In 2020 moet iedereen kunnen rekenen op een internetsnelheid die meer dan dubbel zo hoog ligt dan vandaag. Maar bij dat plan van een gigabit/seconde voor iedereen zitten nog enkele addertjes onder het gras. Van vrijblijvende beloftes en opengestelde netwerken tot hoge prijzen en downloadlimieten. ‘Je drijft mensen gewoon sneller naar een duurder abonnement’, klinkt het.
Na de marathonzitting van twintig uur de Vlaamse regering eind vorige week had Vlaams minister Philippe Muyters, die ook bevoegd is voor innovatie, nog een eindsprint in petto. Hij maakte afspraken over supersnel internet bekend en belooft elke Vlaming sneller internet. ‘Dubbel tot vijf keer zo snel als vandaag’, aldus de minister.
Vragen die
Wat kunnen we verwachten, en wat (nog) niet? Tien vragen en antwoorden.

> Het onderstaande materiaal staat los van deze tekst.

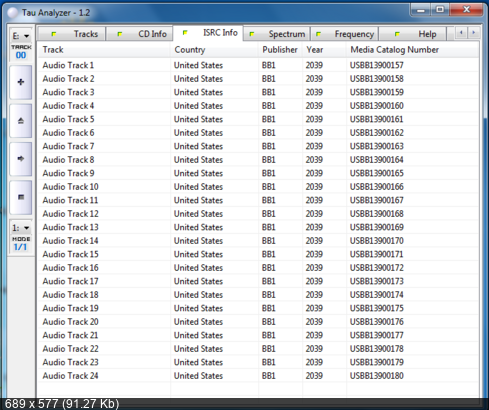Click the plus button in left sidebar

21,82
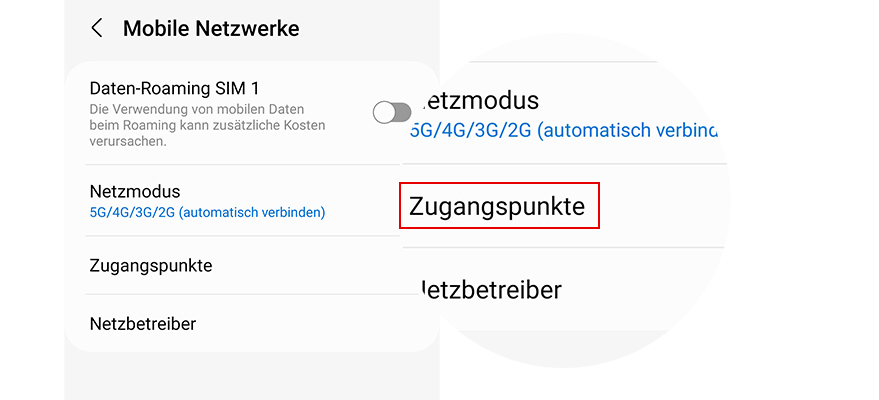Image resolution: width=879 pixels, height=400 pixels.
Task: Open Zugangspunkte in the left settings list
Action: coord(151,266)

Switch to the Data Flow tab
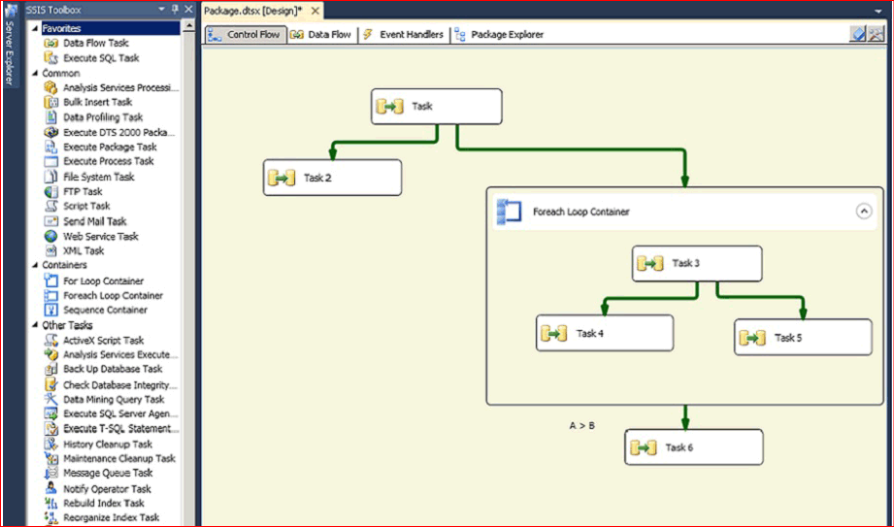pos(321,34)
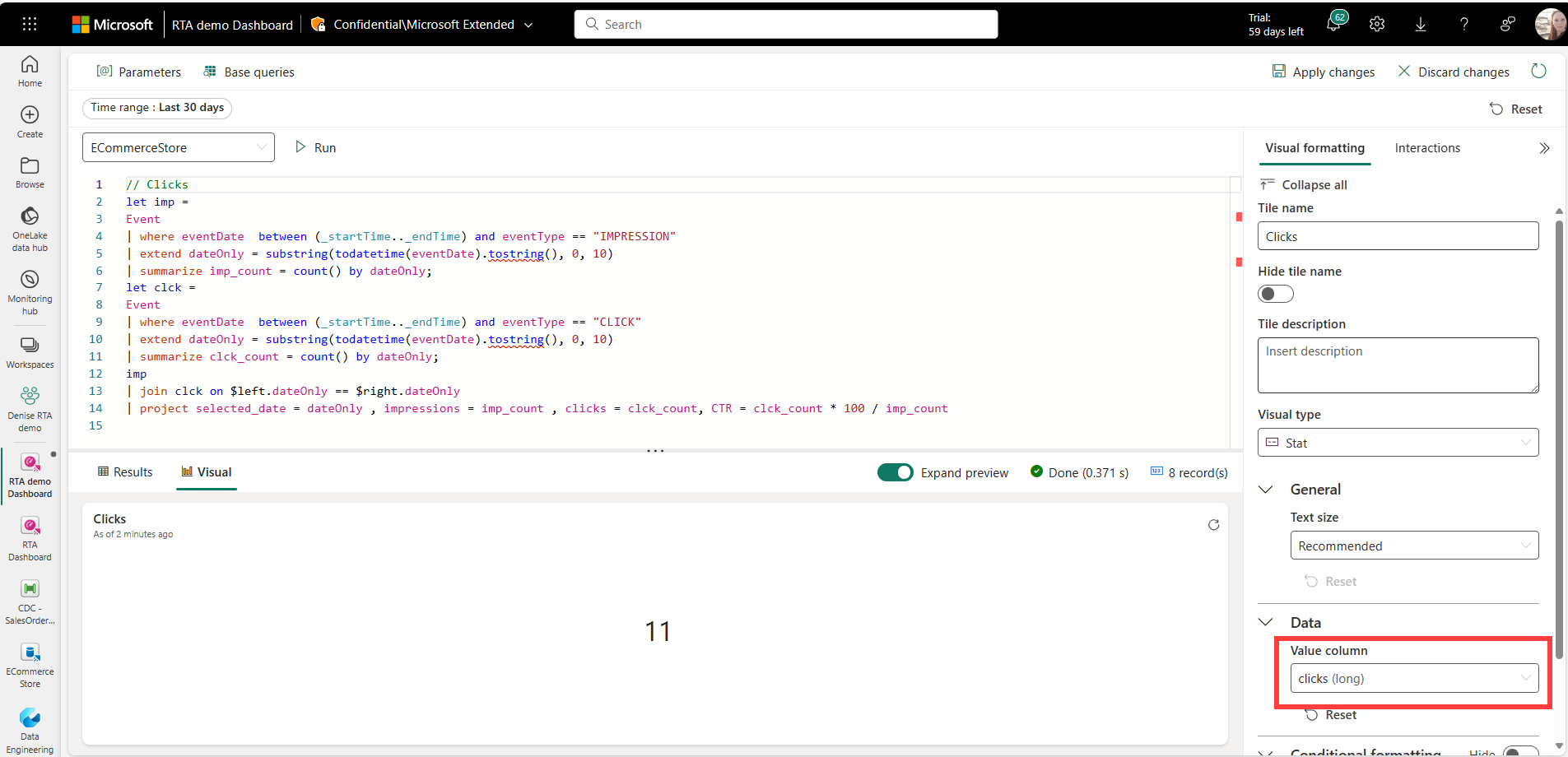Viewport: 1568px width, 757px height.
Task: Open the ECommerceStore data source dropdown
Action: click(179, 148)
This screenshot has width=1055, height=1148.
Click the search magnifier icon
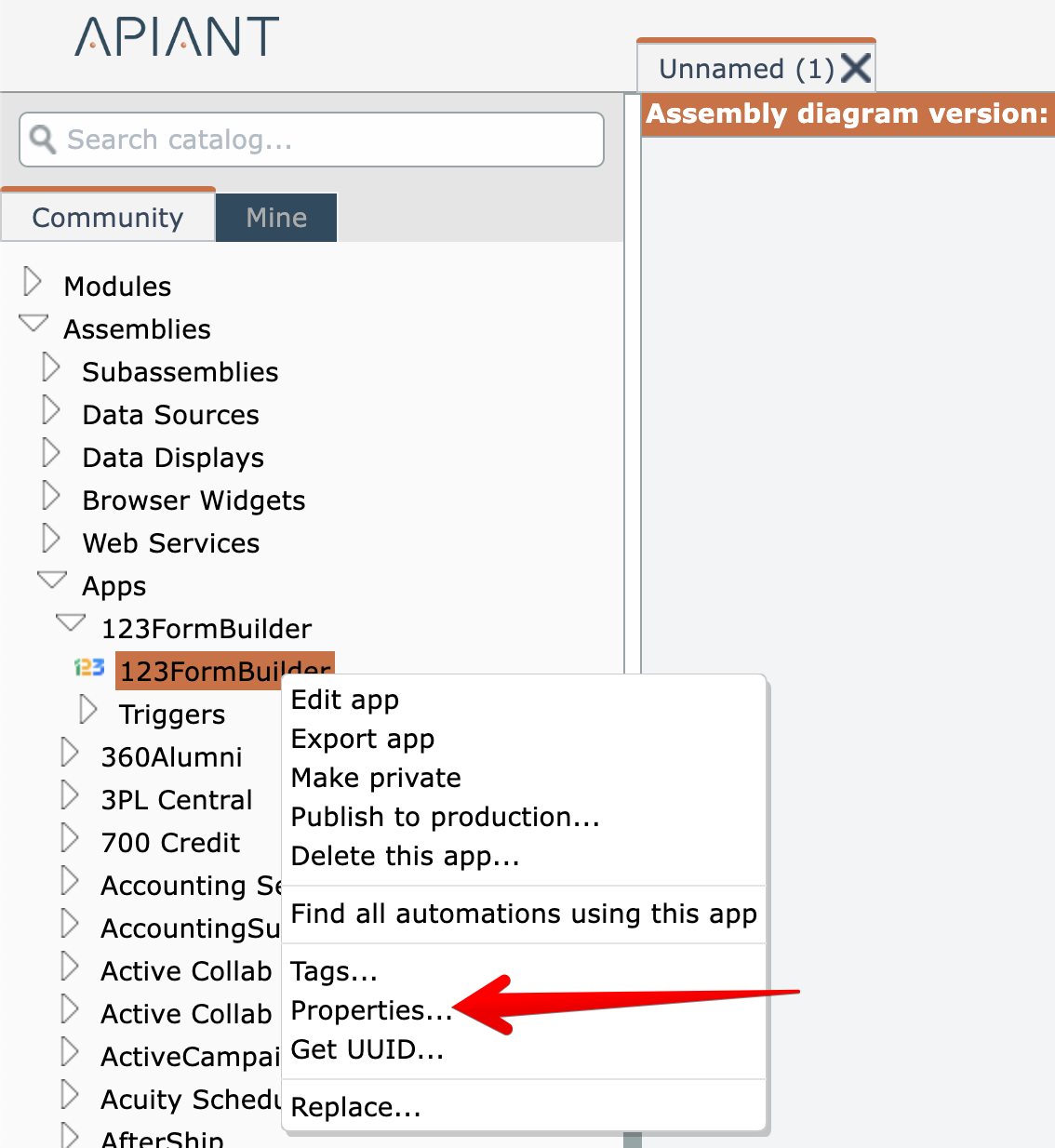click(x=43, y=140)
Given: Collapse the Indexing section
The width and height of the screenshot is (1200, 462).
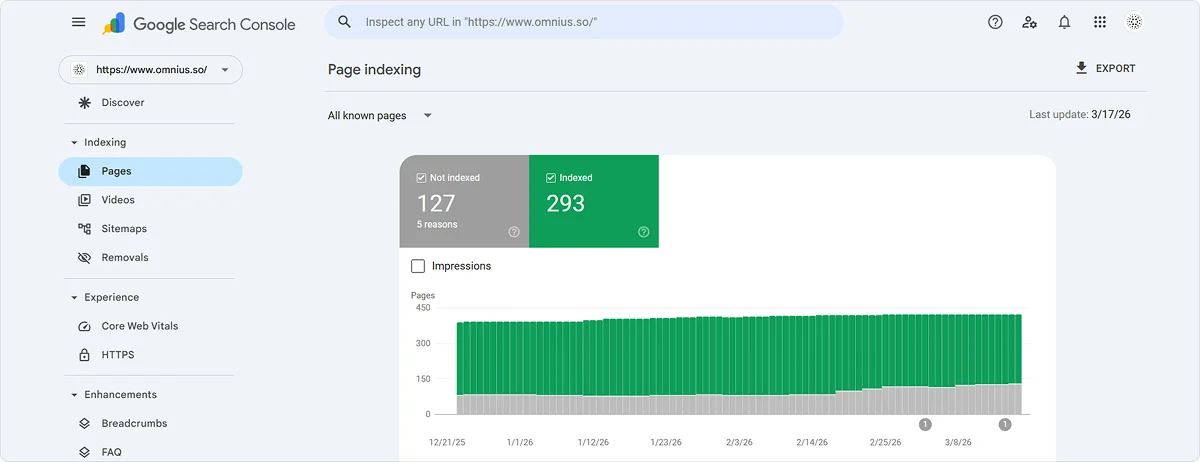Looking at the screenshot, I should 74,143.
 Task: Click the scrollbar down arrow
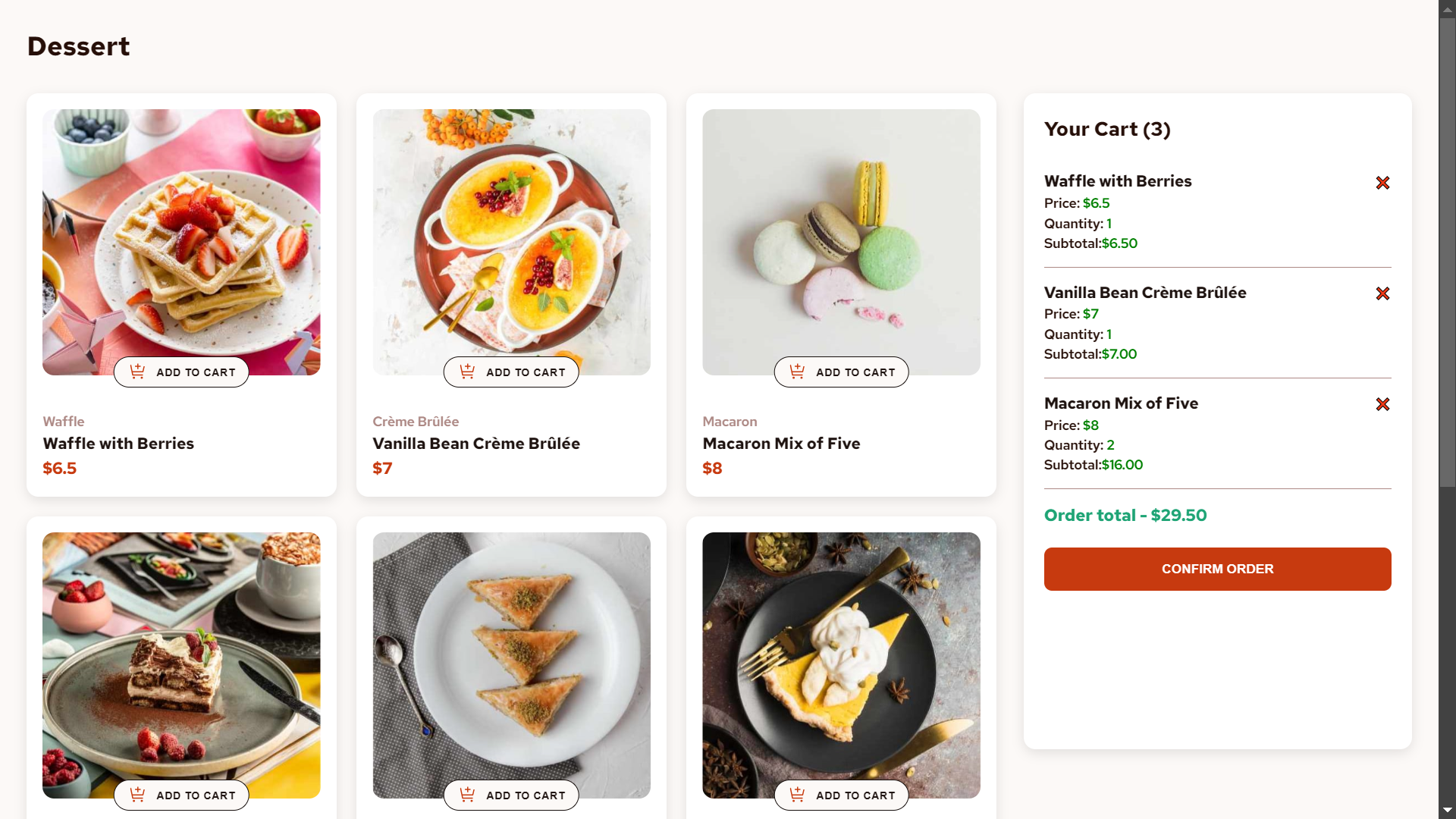point(1447,811)
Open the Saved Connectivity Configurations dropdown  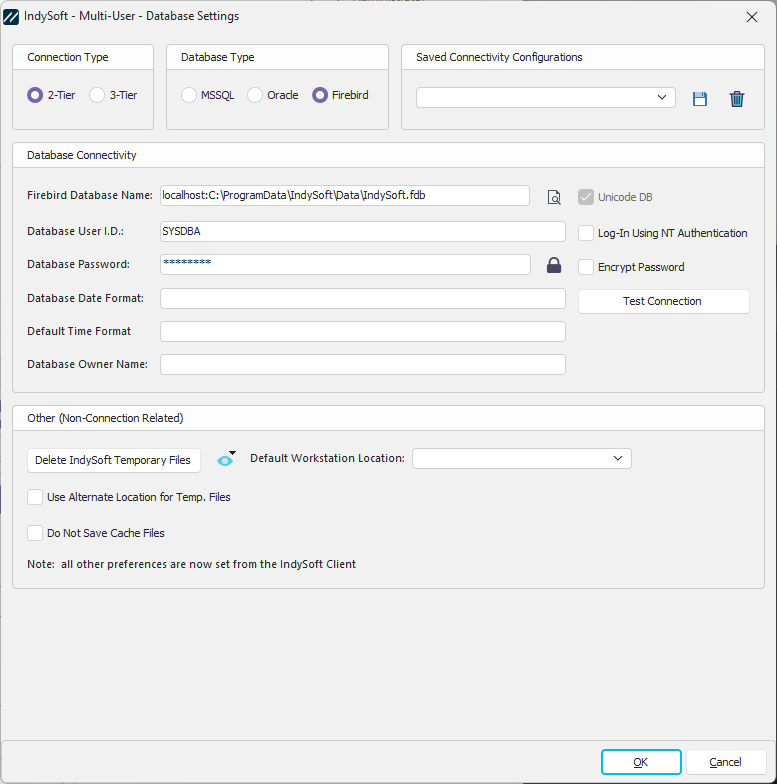tap(545, 97)
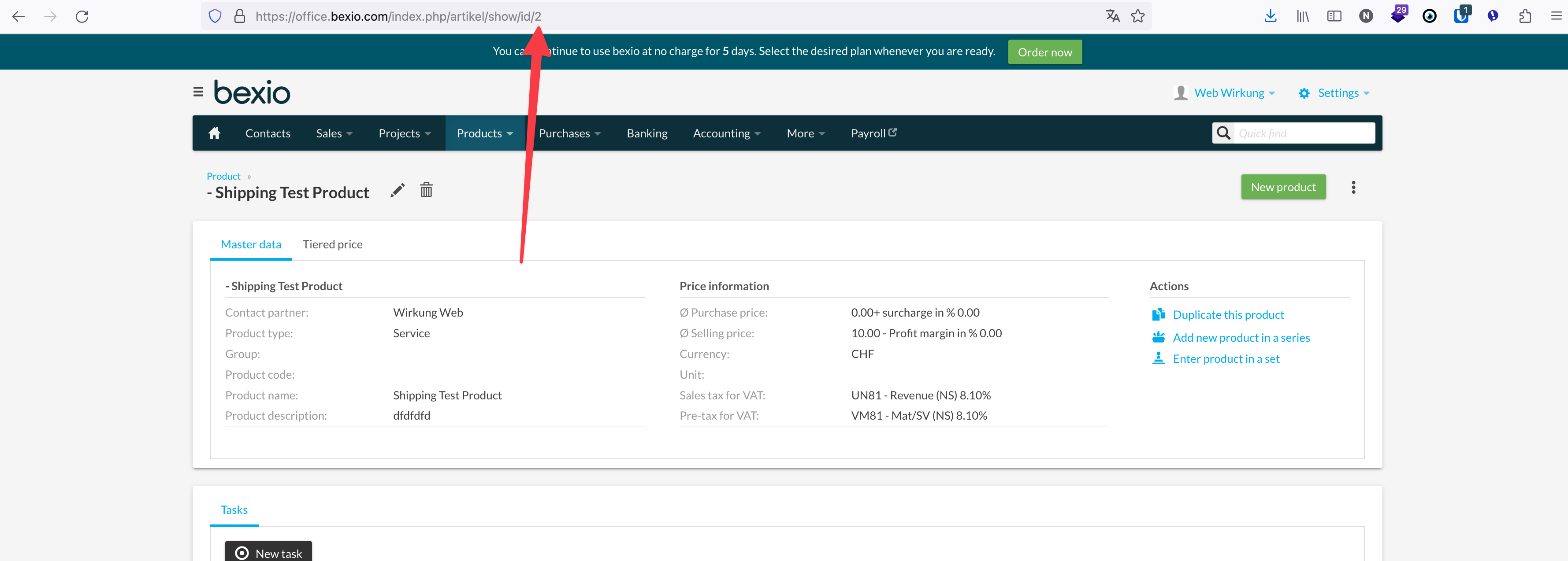Screen dimensions: 1568x561
Task: Open the Products dropdown menu
Action: click(484, 133)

1. Wat werd er niet afgesproken?
De minister gaat alvast niet (meteen) zelf beginnen graven. Oftewel: er komt geen derde netwerk, zoals we eerder al met Computable brachten. Eerder gaf intercommunale Fluvius aan om bereid te zijn zo’n extra netwerk uit te rollen. Philippe Muyters stelde dat hij toch wel wat animo en interesse merkte bij investeerders voor zo’n derde netwerk. Maar zo’n apart derde netwerk komt er dus niet. De minister houdt dat plan naar eigen zeggen als stok achter de deur.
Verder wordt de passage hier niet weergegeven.